» DO THIS:
Could you reproduce the material starting at the line containing "Task: Open calendar picker for Primera Venta" and ending at the line containing "[x=226, y=476]", requests included, with every coordinate in the answers rescaled by a factor of 2 and rounded to a whole number, halves rounded up? Leave every other number as it is.

(Rows of pointing data)
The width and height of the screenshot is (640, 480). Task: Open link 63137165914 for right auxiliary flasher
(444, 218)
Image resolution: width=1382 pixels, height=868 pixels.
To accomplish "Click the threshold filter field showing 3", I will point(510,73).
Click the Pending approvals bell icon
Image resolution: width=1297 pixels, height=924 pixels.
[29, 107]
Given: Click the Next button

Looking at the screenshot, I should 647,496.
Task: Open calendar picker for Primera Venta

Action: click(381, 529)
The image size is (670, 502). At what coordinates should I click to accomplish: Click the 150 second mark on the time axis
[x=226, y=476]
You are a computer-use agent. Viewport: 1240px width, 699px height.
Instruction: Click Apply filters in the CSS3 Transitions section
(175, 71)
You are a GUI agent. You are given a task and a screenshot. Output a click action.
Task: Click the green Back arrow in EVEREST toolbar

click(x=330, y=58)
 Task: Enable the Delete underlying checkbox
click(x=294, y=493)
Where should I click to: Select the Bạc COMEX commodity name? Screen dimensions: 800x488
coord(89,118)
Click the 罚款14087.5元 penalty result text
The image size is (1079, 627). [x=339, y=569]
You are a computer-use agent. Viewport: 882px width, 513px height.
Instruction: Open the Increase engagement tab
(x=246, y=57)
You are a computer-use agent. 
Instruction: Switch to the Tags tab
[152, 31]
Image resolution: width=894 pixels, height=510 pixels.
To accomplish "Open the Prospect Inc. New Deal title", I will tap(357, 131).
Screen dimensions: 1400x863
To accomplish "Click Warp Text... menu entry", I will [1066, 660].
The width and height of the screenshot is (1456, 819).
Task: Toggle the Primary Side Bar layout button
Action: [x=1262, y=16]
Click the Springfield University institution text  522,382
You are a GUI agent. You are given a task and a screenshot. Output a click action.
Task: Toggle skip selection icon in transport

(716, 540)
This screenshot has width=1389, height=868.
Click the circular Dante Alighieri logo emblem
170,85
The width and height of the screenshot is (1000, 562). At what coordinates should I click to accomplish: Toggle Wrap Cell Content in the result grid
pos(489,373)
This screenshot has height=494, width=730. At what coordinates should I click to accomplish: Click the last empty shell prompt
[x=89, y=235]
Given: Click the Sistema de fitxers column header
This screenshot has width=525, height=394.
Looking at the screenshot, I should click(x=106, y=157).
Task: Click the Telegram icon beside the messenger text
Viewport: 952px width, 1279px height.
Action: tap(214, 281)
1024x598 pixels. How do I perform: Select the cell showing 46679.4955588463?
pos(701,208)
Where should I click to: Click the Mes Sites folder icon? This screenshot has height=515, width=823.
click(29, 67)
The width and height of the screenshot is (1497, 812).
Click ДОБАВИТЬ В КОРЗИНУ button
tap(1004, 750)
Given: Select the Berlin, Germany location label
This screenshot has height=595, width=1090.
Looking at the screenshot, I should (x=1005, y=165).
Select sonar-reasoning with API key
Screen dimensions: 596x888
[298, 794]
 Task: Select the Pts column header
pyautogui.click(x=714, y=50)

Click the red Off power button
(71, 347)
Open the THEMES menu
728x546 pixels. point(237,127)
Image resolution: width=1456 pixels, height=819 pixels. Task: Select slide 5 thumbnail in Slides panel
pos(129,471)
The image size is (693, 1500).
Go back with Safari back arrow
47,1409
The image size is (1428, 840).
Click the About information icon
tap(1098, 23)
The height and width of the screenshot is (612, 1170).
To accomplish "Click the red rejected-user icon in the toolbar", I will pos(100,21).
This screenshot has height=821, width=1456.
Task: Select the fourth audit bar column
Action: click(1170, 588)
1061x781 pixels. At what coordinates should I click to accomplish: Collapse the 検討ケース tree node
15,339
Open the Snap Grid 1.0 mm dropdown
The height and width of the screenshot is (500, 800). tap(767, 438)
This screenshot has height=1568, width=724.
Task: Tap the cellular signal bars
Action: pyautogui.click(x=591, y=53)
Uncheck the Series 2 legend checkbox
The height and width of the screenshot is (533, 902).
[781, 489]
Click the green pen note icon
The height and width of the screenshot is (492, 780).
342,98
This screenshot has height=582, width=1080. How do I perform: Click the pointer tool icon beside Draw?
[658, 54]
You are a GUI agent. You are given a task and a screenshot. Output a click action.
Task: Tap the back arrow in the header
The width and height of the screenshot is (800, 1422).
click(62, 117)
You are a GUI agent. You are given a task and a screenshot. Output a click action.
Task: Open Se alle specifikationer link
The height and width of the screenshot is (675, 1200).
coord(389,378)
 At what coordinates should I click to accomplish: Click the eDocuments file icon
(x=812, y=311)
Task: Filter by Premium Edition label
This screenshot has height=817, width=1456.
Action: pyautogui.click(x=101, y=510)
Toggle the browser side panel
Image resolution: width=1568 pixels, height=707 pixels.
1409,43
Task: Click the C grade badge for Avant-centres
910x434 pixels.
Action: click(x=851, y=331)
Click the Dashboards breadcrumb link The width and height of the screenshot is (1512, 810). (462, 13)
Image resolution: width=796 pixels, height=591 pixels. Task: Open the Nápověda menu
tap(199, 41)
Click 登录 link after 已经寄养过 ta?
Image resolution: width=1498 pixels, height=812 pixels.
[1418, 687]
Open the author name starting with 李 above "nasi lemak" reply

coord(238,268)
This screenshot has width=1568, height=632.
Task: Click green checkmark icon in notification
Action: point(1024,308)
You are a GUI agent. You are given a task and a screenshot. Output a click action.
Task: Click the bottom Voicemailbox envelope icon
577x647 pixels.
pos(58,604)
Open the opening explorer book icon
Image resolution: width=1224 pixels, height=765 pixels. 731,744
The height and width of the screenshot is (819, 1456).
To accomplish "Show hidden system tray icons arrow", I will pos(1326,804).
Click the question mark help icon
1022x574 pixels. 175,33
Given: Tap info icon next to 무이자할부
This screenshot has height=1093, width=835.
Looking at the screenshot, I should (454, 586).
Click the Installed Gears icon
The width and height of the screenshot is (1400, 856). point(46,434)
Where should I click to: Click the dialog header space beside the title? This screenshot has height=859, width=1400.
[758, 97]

» THE SOLUTION:
Task: Open calendar picker for Primera Venta

Action: click(762, 1058)
The image size is (670, 502). At what coordinates should I click to accomplish: Click the 150 second mark on the time axis
[x=452, y=952]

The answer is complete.